Début décembre, le DSME s’est vu confier trois transporteurs de pétrole brut par la compagnie pétrolière publique d'Abu Dhabi. Une lettre d'intention a également été signée pour la construction de 10 VLCC au GNL pour un client européen.
Consolidation accrue
Le projet de fusion entre les deux géants de la construction navale sud-coréenne DSME et HHI n’est pas étranger à la situation déprimée de ces dernières années. Cherchant à minimiser les coûts et les pertes et à restructurer ses activités pour améliorer son bilan, le plus grand constructeur naval mondial Hyundai Heavy Industries a signé en mars 2020 un accord formel avec la Banque de développement de la République de Corée, gérée par l'État, pour acheter DSME. La fusion vient d’obtenir le feu vert des autorités antitrust en Chine. Elle doit encore l’être par l’UE, le Japon, la République de Corée elle-même tandis que Singapour et Kazakhstan ont déjà validé. L'Union européenne et le Japon ont fait part de leurs inquiétudes quant au risque de réduction de la concurrence sur les marchés de la construction navale des grands porte-conteneurs, des pétroliers, des transporteurs de GNL ou de GPL. Les premiers ont déjà perdu des batailles dans ce secteur. Le leadership des seconds a été sérieusement écorné par la montée en puissance du voisin chinoise et l’assise coréenne.

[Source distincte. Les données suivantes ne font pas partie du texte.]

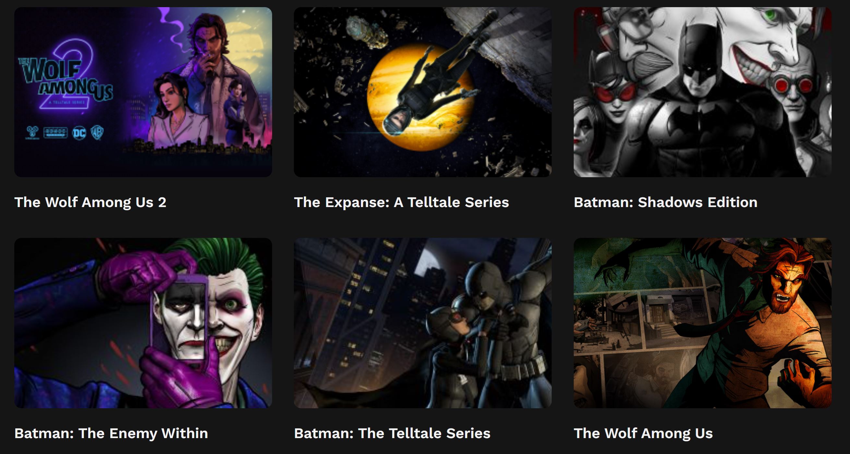Open The Expanse: A Telltale Series title link
This screenshot has height=454, width=850.
pos(401,202)
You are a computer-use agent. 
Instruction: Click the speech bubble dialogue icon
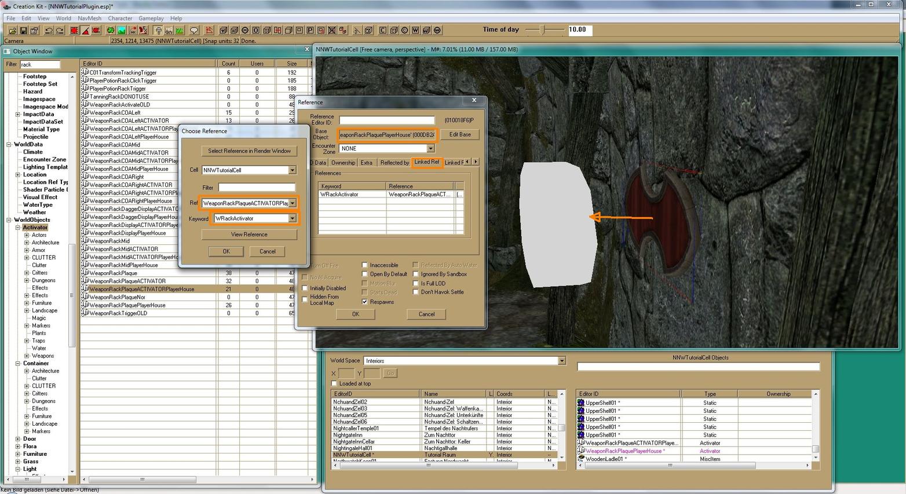(194, 30)
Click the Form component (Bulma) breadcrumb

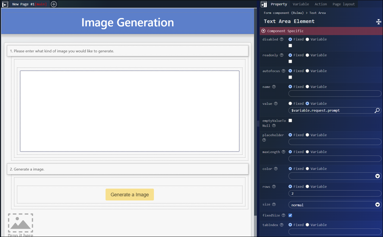(283, 13)
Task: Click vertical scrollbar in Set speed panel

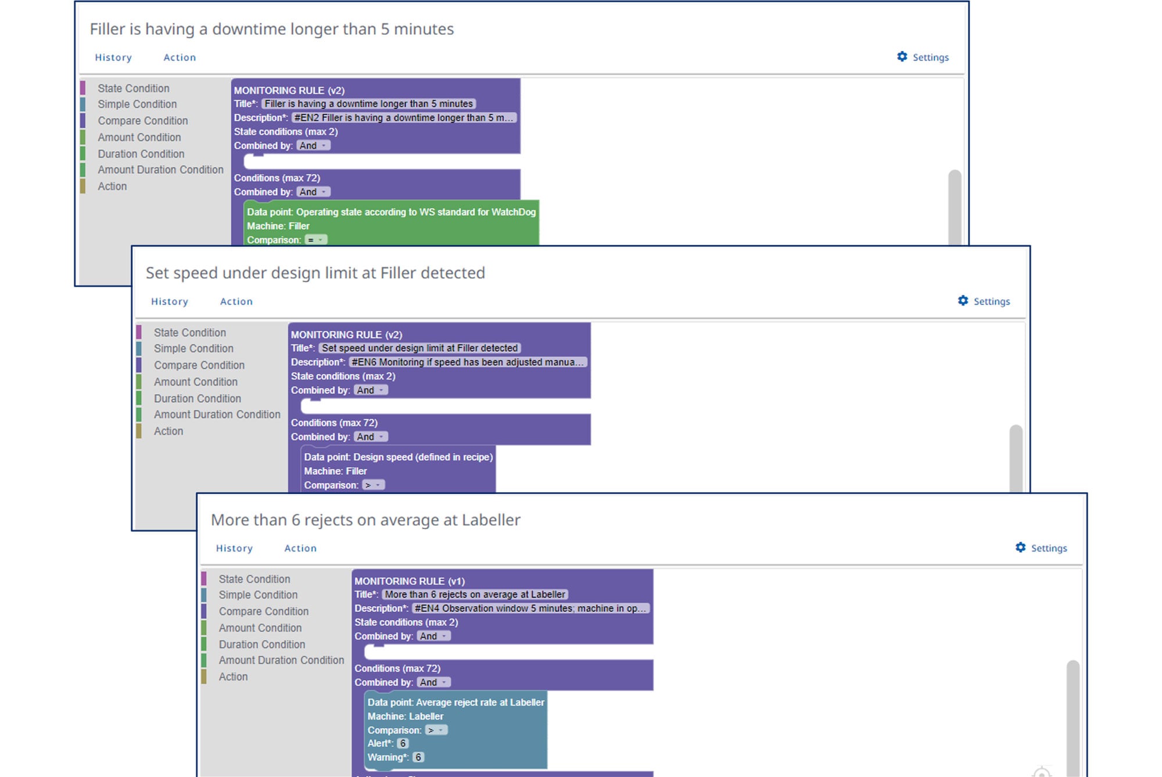Action: [1016, 459]
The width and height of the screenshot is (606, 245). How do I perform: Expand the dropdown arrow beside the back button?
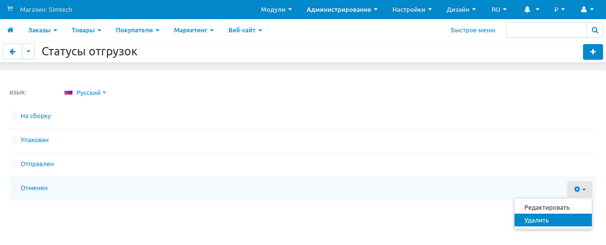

La Chine a déjà entamé le processus de consolidation de son secteur. Les deux groupes de construction navale gérés par l'État – CSIC et CSSC – ont été fusionnés. Au Japon, l’alliance entre le leader de la construction navale japonaise Imanbari et le groupe coté en bourse Japan Marine United (JMU) a ralenti du fait de la crise mais il doit faire émerger un géant à la tête de quinze chantiers exclusivement implantés au Japon.